* _Action item_
Some entries follow. Reproduce exactly the lines starting at the one with "This screenshot has width=510, height=355." and stopping after the one with "Click the Windows taskbar search box".

Data items
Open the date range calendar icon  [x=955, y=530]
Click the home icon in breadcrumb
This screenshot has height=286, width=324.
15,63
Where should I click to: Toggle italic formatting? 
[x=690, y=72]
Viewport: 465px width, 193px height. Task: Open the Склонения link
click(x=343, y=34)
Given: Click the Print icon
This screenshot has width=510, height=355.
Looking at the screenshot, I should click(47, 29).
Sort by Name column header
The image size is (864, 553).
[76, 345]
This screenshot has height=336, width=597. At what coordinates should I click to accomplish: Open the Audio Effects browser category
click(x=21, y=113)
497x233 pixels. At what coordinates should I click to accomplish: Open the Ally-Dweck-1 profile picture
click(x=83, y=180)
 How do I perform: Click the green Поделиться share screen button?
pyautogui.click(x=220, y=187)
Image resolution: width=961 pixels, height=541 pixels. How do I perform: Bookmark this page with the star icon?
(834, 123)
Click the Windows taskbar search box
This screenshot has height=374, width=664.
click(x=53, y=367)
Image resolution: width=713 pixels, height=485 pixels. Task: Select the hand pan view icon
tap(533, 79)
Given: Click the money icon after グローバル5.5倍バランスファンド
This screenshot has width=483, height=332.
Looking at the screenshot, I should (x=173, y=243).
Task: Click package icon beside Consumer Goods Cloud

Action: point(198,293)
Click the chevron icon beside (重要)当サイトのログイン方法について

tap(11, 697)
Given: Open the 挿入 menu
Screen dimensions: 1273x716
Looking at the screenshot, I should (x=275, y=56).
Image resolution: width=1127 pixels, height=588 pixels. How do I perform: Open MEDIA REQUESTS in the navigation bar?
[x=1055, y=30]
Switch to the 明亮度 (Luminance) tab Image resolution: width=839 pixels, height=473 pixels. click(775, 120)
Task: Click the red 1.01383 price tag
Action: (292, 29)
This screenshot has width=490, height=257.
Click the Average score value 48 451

* _Expected answer_
This screenshot has width=510, height=355.
Looking at the screenshot, I should click(47, 29).
Sort by Name column header
The image size is (864, 553).
[76, 345]
This screenshot has height=336, width=597. At what coordinates should I click to accomplish: Open the Audio Effects browser category
click(x=21, y=113)
497x233 pixels. At what coordinates should I click to accomplish: Open the Ally-Dweck-1 profile picture
click(x=83, y=180)
 How do I perform: Click the green Поделиться share screen button?
pyautogui.click(x=220, y=187)
Image resolution: width=961 pixels, height=541 pixels. How do I perform: Bookmark this page with the star icon?
(834, 123)
Click the Windows taskbar search box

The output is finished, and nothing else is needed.